Recent identification of novel genetic polymorphisms associated with the cystatin gene (CSTA) has been proven to contribute to psoriasis development [28]. The CSTA gene located within the PSORS5 locus on chromosome 3q21, encodes a protein with the average molecular mass of 11 kDa. Cystatin A is an endogenous cysteine protease inhibitor, a precursor protein for cornified envelope, and regulates a desquamation process as well as differentiation of keratinocytes. In the study by Vasilopoulos et al., a significant association of two haplotypes (CSTA TCC, CSTA TTC) with psoriasis has been discovered. What is more, the study results provide strong evidence for interaction between these haplotypes and HLA-C-w*-06, which means that the disease risk seems to be higher for individuals who carry risk alleles at both CSTA and HLA-C [29].

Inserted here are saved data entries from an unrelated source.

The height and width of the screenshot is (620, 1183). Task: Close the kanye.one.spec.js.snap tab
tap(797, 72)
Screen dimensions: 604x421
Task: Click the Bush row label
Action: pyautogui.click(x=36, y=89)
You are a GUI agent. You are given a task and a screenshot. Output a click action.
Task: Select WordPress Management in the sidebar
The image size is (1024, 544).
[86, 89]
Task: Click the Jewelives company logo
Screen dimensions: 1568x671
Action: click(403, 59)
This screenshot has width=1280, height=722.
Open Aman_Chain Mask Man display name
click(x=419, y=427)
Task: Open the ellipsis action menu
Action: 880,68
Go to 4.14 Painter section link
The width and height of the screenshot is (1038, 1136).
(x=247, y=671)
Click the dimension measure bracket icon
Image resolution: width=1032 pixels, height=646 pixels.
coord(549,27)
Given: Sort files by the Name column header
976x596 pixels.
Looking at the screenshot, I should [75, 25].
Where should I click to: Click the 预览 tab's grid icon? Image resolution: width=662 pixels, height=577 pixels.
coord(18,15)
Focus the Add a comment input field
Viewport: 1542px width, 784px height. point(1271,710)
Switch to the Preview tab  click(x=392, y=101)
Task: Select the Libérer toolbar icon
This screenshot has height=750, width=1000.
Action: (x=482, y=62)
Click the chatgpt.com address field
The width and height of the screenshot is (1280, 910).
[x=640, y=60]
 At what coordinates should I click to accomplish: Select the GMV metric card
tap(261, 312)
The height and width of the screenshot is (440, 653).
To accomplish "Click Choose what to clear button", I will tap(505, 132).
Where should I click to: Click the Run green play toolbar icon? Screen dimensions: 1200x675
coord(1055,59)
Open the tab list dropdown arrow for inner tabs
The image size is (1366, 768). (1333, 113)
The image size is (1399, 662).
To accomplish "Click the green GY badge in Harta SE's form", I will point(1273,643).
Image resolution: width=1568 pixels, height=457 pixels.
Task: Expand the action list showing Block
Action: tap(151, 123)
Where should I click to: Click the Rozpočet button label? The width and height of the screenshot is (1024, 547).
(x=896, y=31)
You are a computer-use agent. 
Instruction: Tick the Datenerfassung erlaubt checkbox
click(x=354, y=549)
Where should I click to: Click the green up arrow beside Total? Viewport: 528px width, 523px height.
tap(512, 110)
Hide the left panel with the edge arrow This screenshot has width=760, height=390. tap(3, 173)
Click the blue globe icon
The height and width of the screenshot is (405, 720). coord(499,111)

Another protein involved in the regulation of the skin barrier formation process is cystatin M/E, encoded by CST6. High expression levels of CST6 have been reported in the stratum granulosum of normal human skin and the secretory coils of eccrine sweat glands [30]. Cystatin M/E proved to be an inhibitor of asparaginyl endopeptidase legumain, cathepsin L (CTSL), cathepsin V (CTSV) as well as a controlling factor in the process of cross-linking mediated by transglutaminase 3 (TGM3) during terminal differentiation of keratinocytes. Dysregulation in the pathway controlled by cystatin M/E leads to disturbances in the desquamation process which results in abnormalities in skin barrier functioning. In the study by Cheng et al., a decreased cystatin M/E expression level has been observed in psoriatic skin lesions [31].

Conclusions

Although psoriasis is generally regarded as an immunologically mediated disorder, results of the recent genetic studies confirm the significant role of particular genes involved in the formation of the skin barrier in the pathogenesis of the disease. This provides a novel viewpoint to the complex genetic background of psoriasis.